The patch was causing reboots on some systems

Oct 18, 2014 06:49 GMT  ·  By

Installing the monthly Patch Tuesday updates released by Microsoft slowly becomes a very risky job for every Windows user out there, as many of the fixes that are shipped to computers actually cause more harm than good.

The same happened this month with KB2952664, an update that was only supposed to help Windows 7 users upgrade to a newer operating system, but it turns out that another patch was the source of even bigger issues.

So big that Microsoft itself acknowledged the problems and even decided to pull the update completely.

Redmond this morning decided to withdraw KB2949927 and remove download links from its official Download Center, admitting that some users are indeed experiencing issues after installing the patch.

The company's Community forums are full of complaints pointing to this update as the source of the problems, but at this point it appears that Windows 7 is the only OS version that's impacted.

What's in KB2949927

According to Microsoft's very own advisory on KB2949927, this particular patch adds support for SHA-2 signing and verification functionality on Windows 7 and Windows Server 2008 R2 only.

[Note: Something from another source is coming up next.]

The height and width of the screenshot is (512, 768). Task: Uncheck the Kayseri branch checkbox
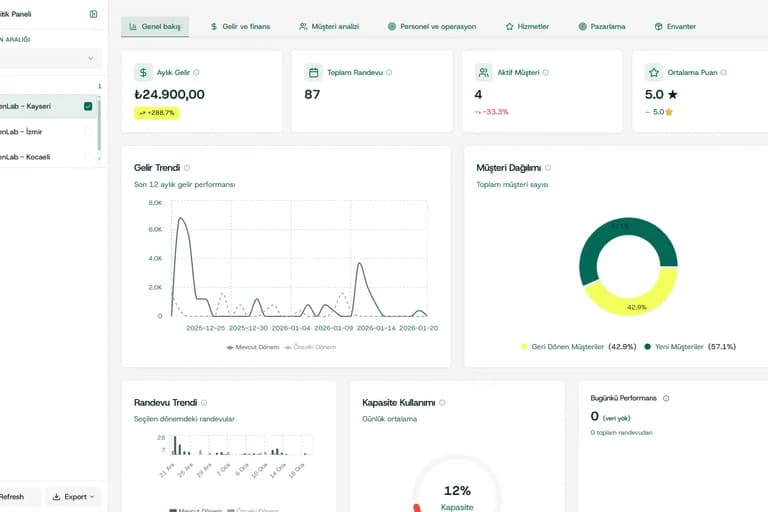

Newer Windows releases, such as Windows 8, Windows 8.1, Windows RT, Windows Server 2012 and Windows Server 2012 R2 already have such functionality, so there's no need for such an update, while older OS versions, such as Vista and Server 2003, do not get it.

The patch was automatically shipped to the two aforementioned platforms automatically via Windows Update, so many of those who received the October 2014 Patch Tuesday fixes were involuntarily impacted by the buggy KB2949927.

Unexpected system reboots

Some of the users who installed the patch claimed that their computers reboot all of a sudden and despite a number of workarounds that have been published online, removing the update from the system seems to be the only way to fix it.

Microsoft already confirmed the issue in a statement published in the advisory but didn't provide a statement on when it might re-release the patch for affected users.

“Removed Download Center links for Microsoft security update 2949927. Microsoft recommends that customers experiencing issues uninstall this update. Microsoft is investigating behavior associated with this update, and will update the advisory when more information becomes available,” it says.

Customers whose computers are affected by this buggy patch are recommended to remove it completely from their systems by launching Control Panel, clicking on “Uninstall a Program” and selecting the “View installed updates” in the left sidebar. Search for KB2949927, right-click it and hit “Uninstall.”